NEW YORK: ICE cotton futures fell on Thursday as recent rains in West Texas overshadowed a weekly federal report showing higher export sales.
Cotton contracts for July fell 0.64 cent, or 0.8% to 82.28 cents per lb by 1:03 p.m. EDT (1703 GMT). They traded within a range of 81.75 and 83.79 cents a lb.
Showers in the top-cotton producing West Texas region over the past few weeks have increased the possibility for an improving crop.
While the weather in July is uncertain and forecasts project less rainfall in the next 10-days, current precipitation is enough to help cotton planting in both West Texas and the Rio Grand Valley, leading the market lower, said Rogers Varner, president of Varner Brokerage in Cleveland.
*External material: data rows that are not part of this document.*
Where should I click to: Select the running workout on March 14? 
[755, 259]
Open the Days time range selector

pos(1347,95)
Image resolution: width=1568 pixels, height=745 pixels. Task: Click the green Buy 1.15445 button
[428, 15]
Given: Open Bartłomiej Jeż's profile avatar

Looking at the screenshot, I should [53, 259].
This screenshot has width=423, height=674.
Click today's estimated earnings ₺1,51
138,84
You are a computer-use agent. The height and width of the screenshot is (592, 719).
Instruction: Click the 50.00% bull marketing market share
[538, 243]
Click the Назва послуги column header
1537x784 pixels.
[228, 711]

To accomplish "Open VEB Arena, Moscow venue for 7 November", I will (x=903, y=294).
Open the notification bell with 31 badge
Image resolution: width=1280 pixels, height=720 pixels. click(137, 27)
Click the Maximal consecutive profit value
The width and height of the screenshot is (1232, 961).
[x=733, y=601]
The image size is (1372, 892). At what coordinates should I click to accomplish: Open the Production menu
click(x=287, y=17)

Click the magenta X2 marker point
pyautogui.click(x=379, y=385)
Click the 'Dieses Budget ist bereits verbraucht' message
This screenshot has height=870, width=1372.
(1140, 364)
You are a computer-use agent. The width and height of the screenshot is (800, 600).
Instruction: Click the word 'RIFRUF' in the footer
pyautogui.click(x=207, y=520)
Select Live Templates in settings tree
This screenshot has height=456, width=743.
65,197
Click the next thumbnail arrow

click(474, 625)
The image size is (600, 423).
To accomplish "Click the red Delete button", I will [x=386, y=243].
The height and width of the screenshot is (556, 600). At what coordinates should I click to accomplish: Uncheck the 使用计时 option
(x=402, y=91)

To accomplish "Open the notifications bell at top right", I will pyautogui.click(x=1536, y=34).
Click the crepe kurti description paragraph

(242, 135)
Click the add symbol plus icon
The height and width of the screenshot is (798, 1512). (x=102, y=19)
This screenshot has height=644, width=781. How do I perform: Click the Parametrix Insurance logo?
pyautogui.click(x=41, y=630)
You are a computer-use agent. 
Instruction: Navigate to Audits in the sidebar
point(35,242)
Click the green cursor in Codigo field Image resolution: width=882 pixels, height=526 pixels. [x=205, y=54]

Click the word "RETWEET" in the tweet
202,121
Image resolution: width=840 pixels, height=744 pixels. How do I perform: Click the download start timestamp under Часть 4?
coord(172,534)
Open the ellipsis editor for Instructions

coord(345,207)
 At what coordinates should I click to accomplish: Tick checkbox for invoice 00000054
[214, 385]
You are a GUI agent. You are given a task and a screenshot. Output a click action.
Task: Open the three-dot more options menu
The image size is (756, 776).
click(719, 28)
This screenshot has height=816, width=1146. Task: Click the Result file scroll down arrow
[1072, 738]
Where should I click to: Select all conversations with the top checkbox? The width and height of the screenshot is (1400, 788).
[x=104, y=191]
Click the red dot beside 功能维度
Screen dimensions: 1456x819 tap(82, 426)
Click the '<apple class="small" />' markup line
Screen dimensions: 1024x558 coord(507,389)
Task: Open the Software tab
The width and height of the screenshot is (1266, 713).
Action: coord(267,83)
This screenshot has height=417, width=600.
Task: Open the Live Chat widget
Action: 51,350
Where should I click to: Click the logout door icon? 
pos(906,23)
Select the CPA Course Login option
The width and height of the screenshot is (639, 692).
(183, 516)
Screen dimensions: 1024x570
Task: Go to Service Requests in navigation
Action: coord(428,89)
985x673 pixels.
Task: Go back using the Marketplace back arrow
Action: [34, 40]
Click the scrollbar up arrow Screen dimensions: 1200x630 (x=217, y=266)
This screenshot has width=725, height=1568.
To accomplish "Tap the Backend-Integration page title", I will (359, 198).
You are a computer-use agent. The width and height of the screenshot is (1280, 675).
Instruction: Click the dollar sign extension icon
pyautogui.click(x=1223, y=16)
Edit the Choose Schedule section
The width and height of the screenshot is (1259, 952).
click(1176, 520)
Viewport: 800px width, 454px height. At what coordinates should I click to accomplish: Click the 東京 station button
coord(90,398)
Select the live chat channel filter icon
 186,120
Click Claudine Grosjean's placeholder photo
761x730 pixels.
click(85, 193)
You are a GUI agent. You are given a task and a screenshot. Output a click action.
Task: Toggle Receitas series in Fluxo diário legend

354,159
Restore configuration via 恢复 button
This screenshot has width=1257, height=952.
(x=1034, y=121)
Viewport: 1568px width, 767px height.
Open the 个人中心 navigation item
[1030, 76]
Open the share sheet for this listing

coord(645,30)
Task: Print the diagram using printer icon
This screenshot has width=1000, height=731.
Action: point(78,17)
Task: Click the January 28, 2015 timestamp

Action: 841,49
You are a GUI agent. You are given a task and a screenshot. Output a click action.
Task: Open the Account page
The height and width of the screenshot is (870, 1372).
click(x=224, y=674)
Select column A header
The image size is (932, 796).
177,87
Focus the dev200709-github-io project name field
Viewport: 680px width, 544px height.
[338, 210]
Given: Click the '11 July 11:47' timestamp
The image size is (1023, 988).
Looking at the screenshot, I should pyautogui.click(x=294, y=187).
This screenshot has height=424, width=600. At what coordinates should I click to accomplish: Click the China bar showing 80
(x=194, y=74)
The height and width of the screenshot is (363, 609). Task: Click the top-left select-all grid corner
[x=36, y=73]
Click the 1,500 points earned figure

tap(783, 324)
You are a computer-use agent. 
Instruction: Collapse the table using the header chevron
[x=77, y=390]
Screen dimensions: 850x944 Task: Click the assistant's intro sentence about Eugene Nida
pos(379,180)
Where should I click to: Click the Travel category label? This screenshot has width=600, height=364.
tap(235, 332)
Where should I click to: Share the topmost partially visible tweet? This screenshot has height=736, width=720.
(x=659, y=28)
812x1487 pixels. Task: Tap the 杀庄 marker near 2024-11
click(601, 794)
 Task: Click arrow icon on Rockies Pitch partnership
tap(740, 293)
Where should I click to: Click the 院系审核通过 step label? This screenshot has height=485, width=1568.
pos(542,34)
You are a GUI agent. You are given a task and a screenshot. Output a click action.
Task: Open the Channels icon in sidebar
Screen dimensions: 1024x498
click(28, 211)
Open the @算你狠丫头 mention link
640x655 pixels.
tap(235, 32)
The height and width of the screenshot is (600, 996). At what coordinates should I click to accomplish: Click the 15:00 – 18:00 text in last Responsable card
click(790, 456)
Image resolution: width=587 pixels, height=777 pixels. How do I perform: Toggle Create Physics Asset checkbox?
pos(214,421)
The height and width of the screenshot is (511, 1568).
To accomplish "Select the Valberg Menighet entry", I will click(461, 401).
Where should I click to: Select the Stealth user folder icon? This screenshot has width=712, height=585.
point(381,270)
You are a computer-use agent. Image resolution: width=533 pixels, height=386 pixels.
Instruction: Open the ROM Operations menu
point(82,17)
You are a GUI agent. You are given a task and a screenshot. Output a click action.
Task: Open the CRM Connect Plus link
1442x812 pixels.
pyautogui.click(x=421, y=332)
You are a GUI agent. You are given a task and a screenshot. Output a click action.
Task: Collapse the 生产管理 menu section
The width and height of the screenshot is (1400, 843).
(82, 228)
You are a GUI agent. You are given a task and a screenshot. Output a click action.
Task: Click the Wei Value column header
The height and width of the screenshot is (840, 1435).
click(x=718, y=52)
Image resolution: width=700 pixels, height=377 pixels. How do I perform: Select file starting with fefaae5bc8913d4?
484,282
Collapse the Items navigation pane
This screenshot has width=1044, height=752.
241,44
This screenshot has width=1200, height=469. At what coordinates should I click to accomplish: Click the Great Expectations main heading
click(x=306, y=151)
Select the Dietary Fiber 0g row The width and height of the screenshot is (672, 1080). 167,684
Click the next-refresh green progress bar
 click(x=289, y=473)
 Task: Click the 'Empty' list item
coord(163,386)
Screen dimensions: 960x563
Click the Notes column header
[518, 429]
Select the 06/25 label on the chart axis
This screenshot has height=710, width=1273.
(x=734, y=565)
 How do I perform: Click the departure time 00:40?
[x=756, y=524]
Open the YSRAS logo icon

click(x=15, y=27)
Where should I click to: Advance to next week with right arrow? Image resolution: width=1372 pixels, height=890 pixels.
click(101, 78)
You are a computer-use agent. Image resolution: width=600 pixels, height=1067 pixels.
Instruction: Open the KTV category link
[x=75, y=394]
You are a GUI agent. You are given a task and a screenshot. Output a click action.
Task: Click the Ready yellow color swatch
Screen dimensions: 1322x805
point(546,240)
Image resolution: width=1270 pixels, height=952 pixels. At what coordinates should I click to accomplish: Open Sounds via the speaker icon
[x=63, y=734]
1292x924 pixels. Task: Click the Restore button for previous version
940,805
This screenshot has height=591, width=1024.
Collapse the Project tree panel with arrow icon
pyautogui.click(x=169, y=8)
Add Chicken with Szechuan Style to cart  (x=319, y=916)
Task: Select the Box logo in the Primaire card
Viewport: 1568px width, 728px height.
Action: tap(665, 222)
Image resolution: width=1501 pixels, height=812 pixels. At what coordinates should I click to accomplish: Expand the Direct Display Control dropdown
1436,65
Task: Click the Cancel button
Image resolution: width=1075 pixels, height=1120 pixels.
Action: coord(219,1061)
Varner however noted that net sales and exports in the US Department of Agriculture’s (USDA) weekly export sales report were a positive.
The report showed net sales almost doubled at 108,000 Running Bales (RB) for 2020/2021 from the prior week and exports also rose 25% to 345,400 RB.
Cotton prices are likely to move sideways in the near-term and are likely to be helped by planting in south-east US shifting mainly from cotton to soyabeans and to wheat and grain sorghum in West Texas, said Louis Barbera, partner and analyst at VLM Commodities Ltd
Certificated cotton stocks deliverable as of May 19 totalled 121,620 480-lb bales, up from 112,318 in the previous session.